**Your goal:** Starting with the line that holds "2075x846 pixels. Task: Click" and stopping after the line that holds "Instruction: Open the", repeat the lines below word for word, without the pictures.

**Records to process:**
_____
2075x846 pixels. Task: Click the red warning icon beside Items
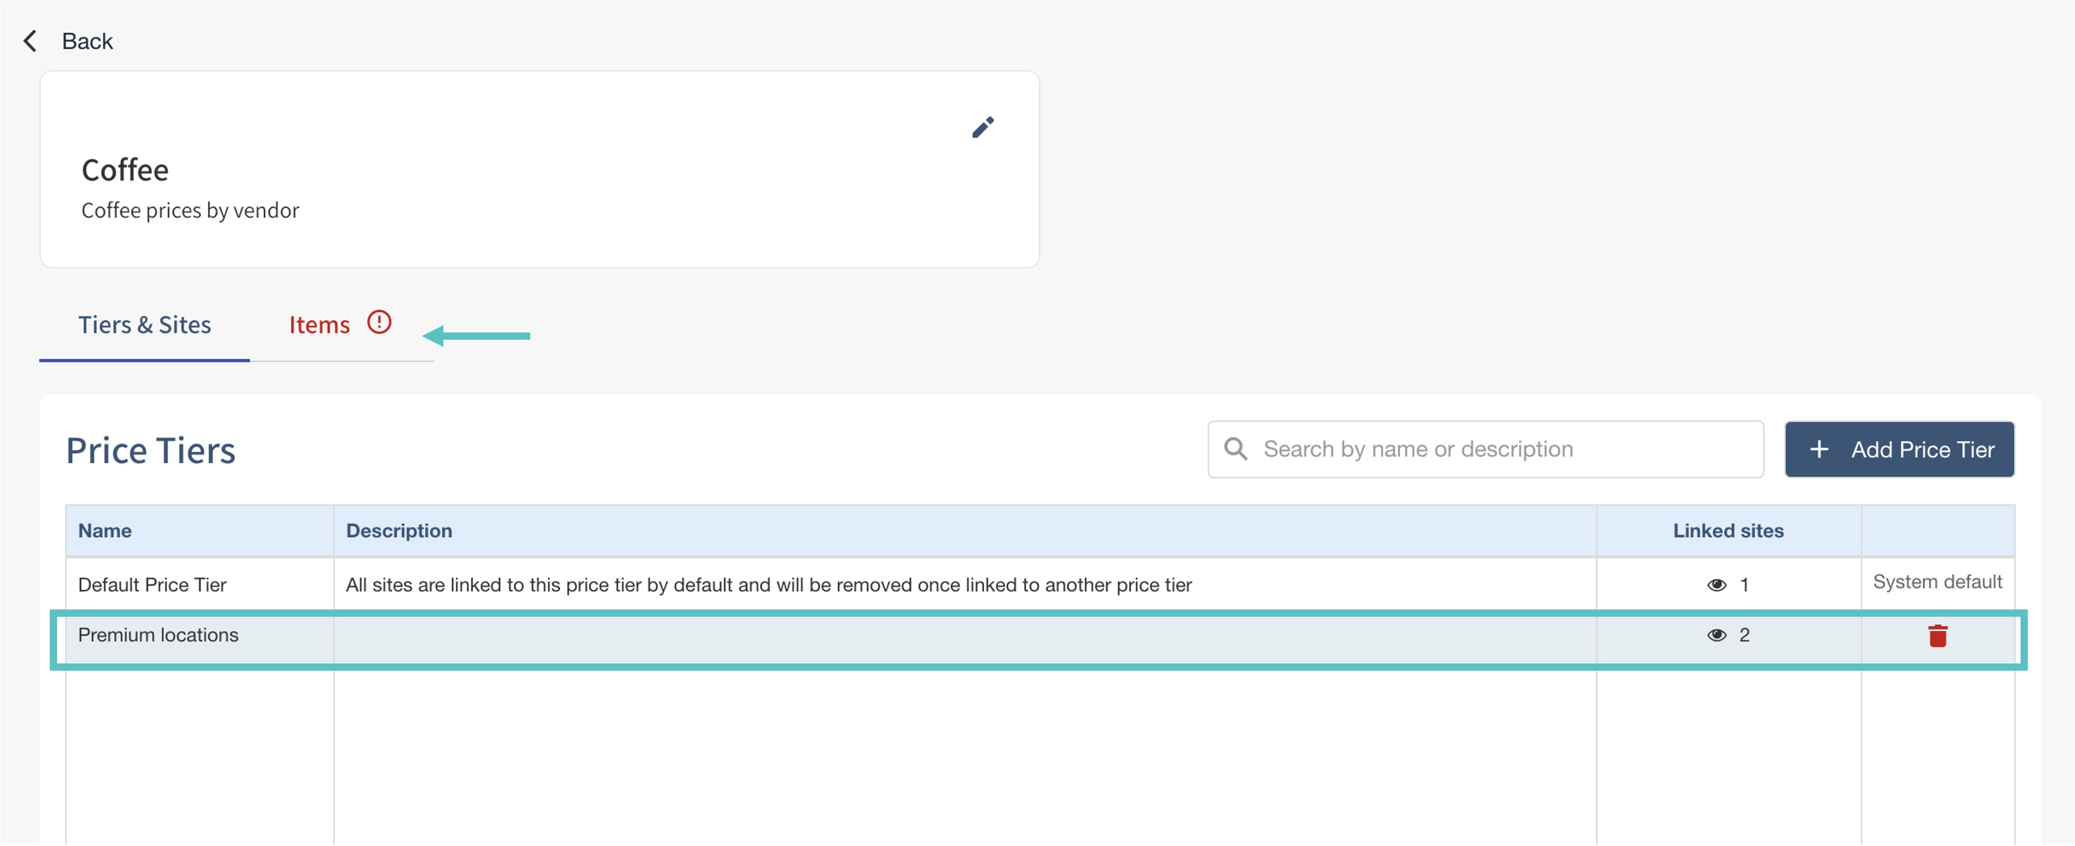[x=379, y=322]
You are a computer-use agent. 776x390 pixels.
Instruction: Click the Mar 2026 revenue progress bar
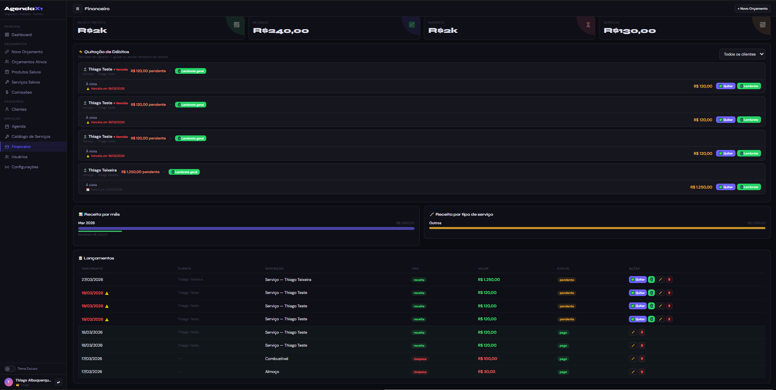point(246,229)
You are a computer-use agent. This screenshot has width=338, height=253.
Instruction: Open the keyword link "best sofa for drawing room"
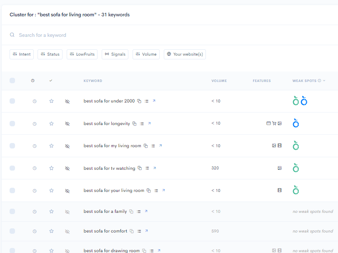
_____
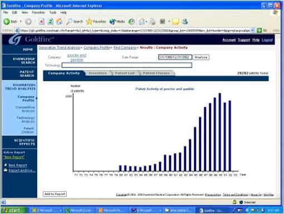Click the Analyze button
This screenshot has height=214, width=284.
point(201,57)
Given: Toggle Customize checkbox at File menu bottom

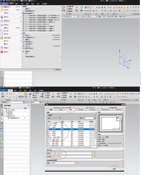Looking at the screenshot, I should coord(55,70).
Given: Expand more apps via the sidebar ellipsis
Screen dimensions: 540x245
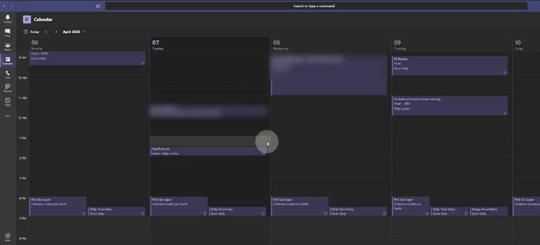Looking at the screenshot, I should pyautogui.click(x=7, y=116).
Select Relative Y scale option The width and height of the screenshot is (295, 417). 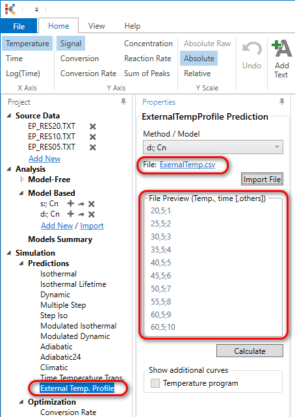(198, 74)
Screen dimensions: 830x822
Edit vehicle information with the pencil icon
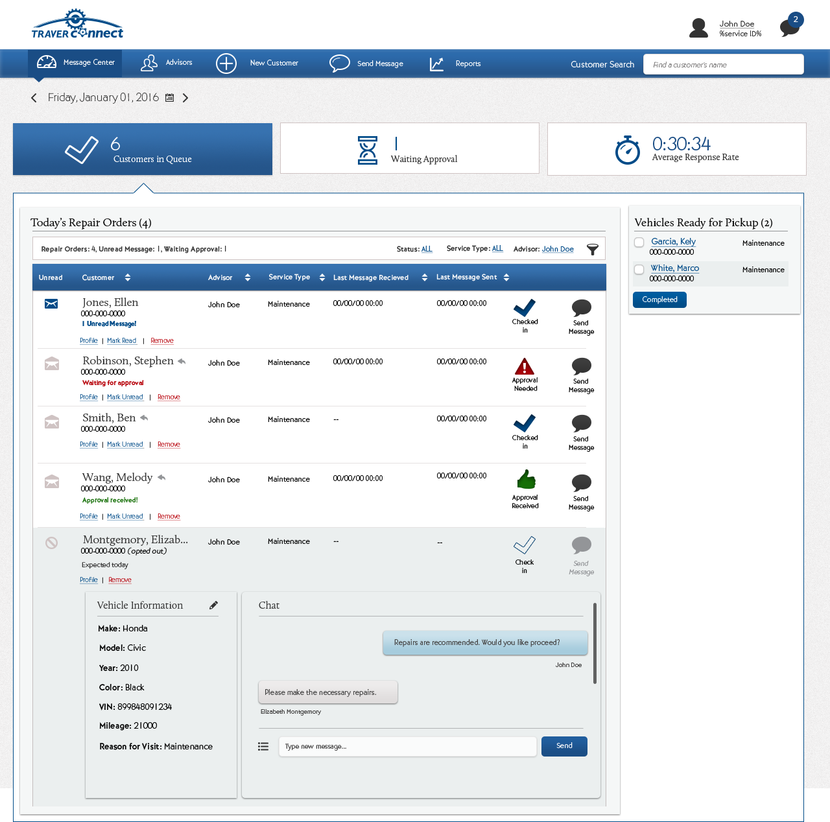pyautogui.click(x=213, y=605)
_____
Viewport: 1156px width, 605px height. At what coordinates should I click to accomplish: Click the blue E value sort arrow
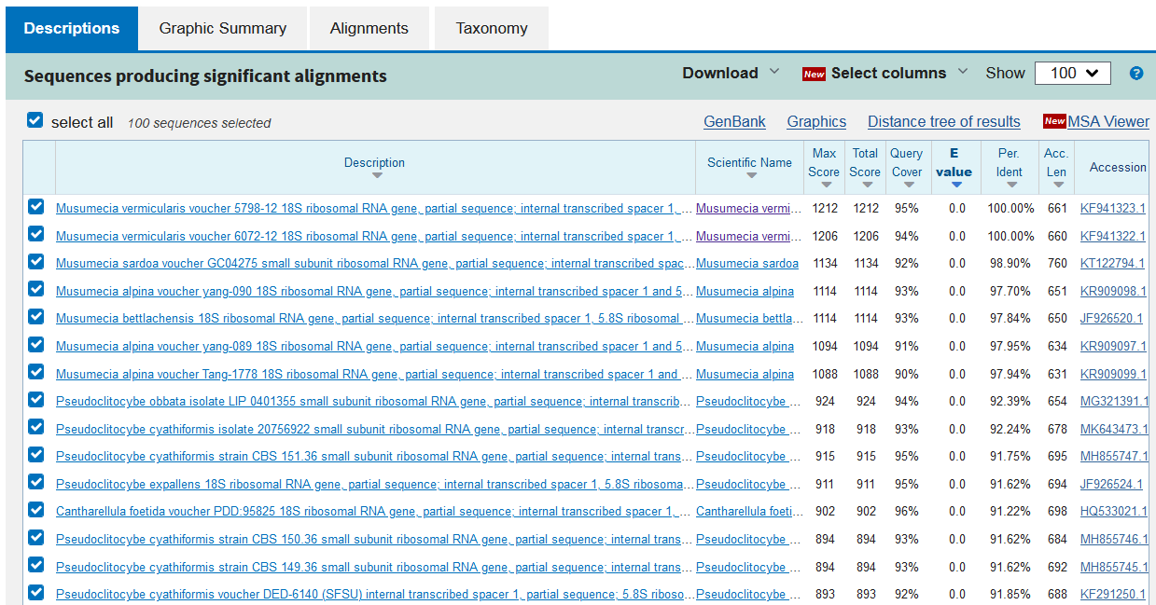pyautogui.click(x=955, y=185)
_____
**Response to this task:**
2075x846 pixels. Task: Click the red warning icon beside Items
[x=379, y=322]
You are a computer-use agent. 776x390 pixels.
Instruction: Click the Mar 2026 revenue progress bar
point(246,229)
You are a computer-use agent. This screenshot has width=338, height=253.
Instruction: Open the keyword link "best sofa for drawing room"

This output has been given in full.